From the entries below, gather each line containing the word "computer".

**Records provided:**
....
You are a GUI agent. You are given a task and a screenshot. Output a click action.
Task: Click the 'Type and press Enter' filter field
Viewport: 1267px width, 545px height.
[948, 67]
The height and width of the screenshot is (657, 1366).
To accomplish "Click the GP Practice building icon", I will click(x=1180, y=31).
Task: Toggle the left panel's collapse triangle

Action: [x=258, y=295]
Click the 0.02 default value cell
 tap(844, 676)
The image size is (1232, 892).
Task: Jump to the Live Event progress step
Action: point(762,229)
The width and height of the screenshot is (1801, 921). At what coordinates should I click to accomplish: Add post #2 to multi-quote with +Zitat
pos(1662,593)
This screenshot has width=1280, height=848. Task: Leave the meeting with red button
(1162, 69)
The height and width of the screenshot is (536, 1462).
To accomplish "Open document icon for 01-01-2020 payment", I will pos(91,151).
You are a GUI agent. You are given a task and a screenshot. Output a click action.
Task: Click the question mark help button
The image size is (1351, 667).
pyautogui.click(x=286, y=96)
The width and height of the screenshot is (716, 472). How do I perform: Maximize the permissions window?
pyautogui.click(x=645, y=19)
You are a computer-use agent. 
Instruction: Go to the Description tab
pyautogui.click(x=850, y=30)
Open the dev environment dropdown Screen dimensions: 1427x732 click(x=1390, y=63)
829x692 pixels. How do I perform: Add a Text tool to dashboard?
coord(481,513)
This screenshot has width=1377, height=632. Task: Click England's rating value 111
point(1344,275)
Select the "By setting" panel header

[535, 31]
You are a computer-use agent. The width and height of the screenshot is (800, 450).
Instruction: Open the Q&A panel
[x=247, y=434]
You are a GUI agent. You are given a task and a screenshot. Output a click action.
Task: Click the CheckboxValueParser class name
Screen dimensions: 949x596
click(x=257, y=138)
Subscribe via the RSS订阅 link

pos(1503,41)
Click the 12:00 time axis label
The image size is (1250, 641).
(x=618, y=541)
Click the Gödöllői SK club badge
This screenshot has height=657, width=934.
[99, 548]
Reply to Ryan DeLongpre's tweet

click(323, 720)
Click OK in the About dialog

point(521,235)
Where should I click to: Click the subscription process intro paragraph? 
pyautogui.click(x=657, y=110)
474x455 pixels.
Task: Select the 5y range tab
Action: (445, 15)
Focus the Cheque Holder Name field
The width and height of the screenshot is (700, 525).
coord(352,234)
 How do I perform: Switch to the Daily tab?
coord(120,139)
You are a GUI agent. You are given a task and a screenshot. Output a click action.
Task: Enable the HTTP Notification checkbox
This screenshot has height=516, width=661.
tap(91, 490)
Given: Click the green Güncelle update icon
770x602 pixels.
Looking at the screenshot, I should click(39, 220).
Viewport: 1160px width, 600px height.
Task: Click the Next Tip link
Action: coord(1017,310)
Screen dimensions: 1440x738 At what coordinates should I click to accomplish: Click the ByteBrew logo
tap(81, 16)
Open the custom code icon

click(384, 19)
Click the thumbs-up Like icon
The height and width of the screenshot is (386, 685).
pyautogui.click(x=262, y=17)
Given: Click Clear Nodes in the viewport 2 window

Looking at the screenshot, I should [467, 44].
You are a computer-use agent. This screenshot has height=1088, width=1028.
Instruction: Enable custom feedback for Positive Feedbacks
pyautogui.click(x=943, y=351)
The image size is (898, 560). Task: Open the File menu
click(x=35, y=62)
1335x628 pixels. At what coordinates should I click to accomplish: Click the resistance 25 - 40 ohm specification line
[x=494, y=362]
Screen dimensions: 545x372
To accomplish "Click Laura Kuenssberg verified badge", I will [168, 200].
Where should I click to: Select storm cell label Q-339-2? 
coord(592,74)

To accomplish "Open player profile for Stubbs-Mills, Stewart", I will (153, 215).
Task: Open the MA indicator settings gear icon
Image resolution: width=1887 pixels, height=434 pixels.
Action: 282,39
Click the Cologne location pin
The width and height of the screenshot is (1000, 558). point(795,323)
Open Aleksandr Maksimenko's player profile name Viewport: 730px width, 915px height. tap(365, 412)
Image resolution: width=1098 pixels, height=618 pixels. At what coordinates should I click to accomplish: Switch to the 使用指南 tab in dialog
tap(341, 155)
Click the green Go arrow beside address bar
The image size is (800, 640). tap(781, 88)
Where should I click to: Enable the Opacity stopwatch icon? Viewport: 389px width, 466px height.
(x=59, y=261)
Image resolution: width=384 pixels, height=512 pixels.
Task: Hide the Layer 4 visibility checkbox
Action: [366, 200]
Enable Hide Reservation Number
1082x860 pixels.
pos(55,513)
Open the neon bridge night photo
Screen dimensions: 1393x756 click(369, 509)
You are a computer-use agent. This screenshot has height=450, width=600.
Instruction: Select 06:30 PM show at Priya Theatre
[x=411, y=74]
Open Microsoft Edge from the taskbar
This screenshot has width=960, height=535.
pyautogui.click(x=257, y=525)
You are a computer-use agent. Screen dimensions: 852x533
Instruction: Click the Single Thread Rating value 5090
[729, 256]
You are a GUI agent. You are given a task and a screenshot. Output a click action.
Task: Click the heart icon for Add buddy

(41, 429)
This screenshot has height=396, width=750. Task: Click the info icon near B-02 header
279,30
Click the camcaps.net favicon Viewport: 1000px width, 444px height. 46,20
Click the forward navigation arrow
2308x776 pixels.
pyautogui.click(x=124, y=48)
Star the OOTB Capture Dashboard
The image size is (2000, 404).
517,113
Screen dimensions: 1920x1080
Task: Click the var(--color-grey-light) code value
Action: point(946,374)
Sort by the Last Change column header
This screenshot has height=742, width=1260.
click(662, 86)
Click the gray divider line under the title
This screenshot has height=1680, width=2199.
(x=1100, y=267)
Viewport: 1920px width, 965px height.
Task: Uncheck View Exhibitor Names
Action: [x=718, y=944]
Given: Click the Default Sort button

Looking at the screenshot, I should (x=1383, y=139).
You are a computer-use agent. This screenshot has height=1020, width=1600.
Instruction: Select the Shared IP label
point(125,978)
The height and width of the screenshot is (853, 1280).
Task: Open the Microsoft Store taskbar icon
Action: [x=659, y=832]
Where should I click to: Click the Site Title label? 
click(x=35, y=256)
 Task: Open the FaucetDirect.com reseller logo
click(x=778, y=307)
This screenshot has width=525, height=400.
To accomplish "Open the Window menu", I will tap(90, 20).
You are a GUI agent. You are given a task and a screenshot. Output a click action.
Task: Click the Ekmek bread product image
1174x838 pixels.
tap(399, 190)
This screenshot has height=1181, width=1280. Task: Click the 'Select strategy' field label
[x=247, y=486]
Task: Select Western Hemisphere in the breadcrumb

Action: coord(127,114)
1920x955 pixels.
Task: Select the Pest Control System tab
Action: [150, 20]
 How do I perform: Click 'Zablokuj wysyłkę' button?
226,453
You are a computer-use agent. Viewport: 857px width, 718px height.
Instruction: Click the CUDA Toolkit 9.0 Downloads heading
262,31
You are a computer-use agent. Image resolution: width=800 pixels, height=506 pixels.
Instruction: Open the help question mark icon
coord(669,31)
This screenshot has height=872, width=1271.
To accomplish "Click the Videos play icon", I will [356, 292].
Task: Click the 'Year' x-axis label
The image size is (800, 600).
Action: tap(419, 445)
....
**Response box:**
You are a computer-use agent. 
You are a computer-use agent. The width and height of the screenshot is (800, 450).
You are a computer-use agent. This screenshot has height=1088, width=1028.
You are a computer-use agent. This screenshot has height=450, width=600.
You are a computer-use agent. Screen dimensions: 852x533
You are a computer-use agent. This screenshot has height=1020, width=1600.
You are a computer-use agent. Viewport: 857px width, 718px height.
You are a computer-use agent. Image resolution: width=800 pixels, height=506 pixels.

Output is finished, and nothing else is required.